The project is similar to the programme started by the National AIDS Control Organisation (NACO) to rehabilitate the injectable drug users

punjab Updated: Oct 26, 2017 20:59 IST
Parampreet Singh Narula
Punjab health minister Brahm Mohindra inaugurating the project at government rehabilitation centre in Moga on Thursday.
Punjab health minister Brahm Mohindra inaugurating the project at government rehabilitation centre in Moga on Thursday.(HT Photo)

In yet another initiative to curb the drug menace in Punjab, the Captain Amarinder Singh government on Thursday launched a kind of outdoor patient department (OPD) service for drug addicts from this district.

Health minister Brahm Mohindra, who kickstarted the pilot project of the Outpatient Opioid Assisted Treatment (OOAT) at the government rehabilitation centre at Janer village, said it is also being launched in Tarn Taran and Amritsar districts.

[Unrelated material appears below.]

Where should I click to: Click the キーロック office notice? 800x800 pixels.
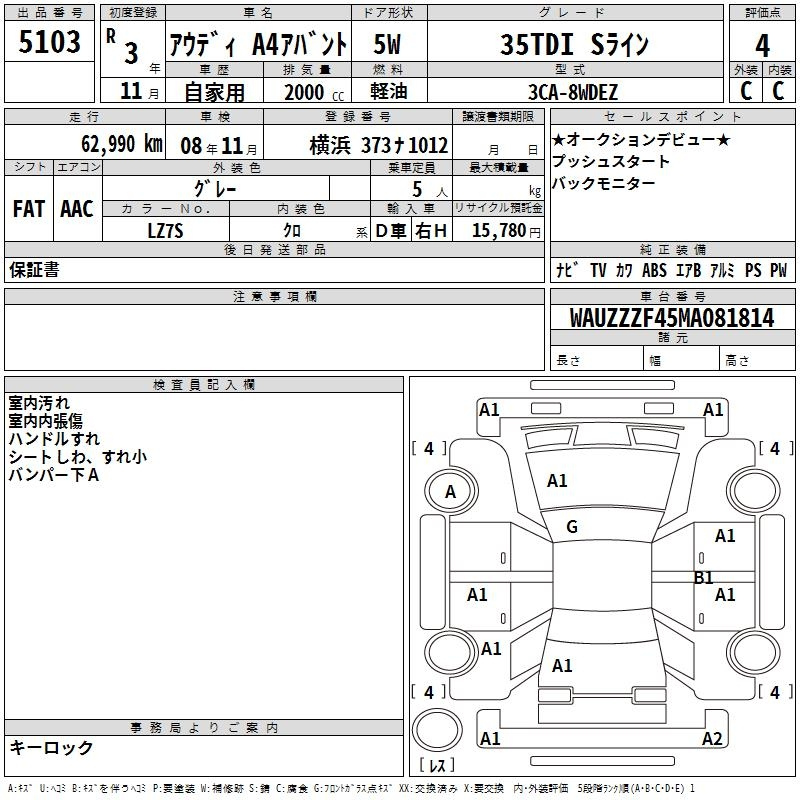click(x=51, y=747)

“After getting the success rate of the project, it will be started in other districts of Punjab soon,” he added.

THE PROJECT

Under the OOAT project, a free dose of Buprenorphine (an opioid) will be given to the patients as an alternative to the drug they have been addicted to.

The project is similar to the programme started by the National AIDS Control Organisation (NACO) to rehabilitate the injectable drug users (IDUs).

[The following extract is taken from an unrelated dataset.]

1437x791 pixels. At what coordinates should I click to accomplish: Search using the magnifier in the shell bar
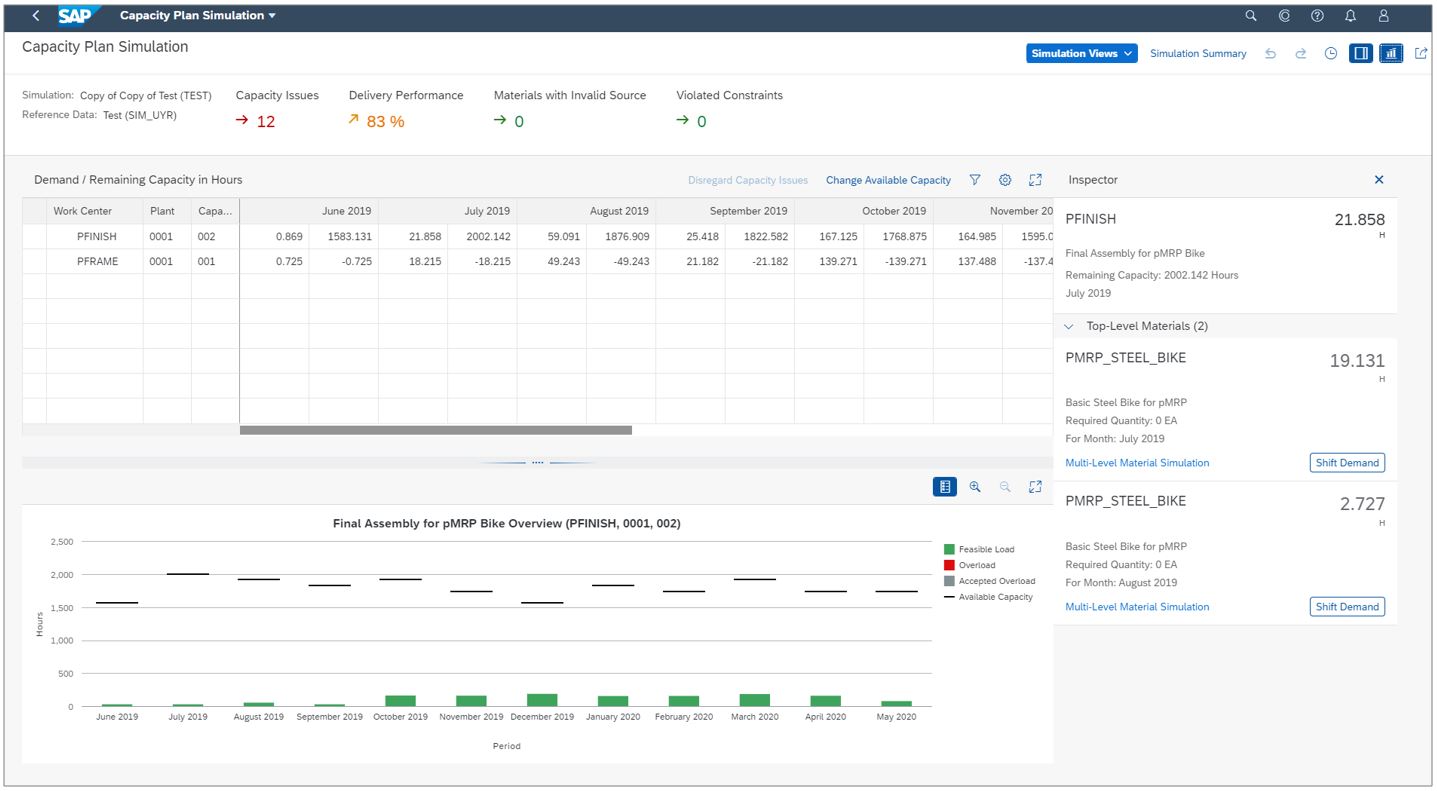(x=1250, y=15)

If we go through the past records, Buprenorphine, which is said to be more potent than opium, has become a free dope for the patients registered with the opioid substitution treatment (OST) Centre in Moga.

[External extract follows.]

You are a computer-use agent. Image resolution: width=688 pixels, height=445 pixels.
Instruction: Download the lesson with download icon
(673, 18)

Out of an average of 300 patients, who come daily to get administered with the Buprenorphine dose for the past five years, only 20 patients have discarded the treatment, not because they got cured, but due to unknown reasons.

In April this year, HT had highlighted t how OST beneficiaries in Moga, after getting a free dose of the drug, spit it from their mouth and preserve it to reuse later. Moreover, some even sell the spitted drug to other addicts at a cost of Rs 100 to Rs 150 per dose.

Talking to the media at the sidelines of the function, Mohindra said, “I know that after getting a dose, patients keep sitting in the hospital for the whole day, but this is an alternative to the drug they are addicted to. We can’t abruptly stop them from taking drugs. We have to give them an alternative and this is the only way to rehabilitate them.”

He said that under the OOAT project, patients will be registered online and authorities will keep a record of even a single dose of the opioid being given to a patients so that he cannot misuse or resale it.

Officials said the special task force (STF), which was formed to eliminate the drug menace, will also keep tabs on these centres.

Mohindra, while addressing the gathering, said, “The previous SAD-BJP government had a directionless policy, which resulted in a spike in drug addiction in the state. Our government is bound to eliminate drugs from the state. We will also fill the vacant posts in all hospitals soon,” he said.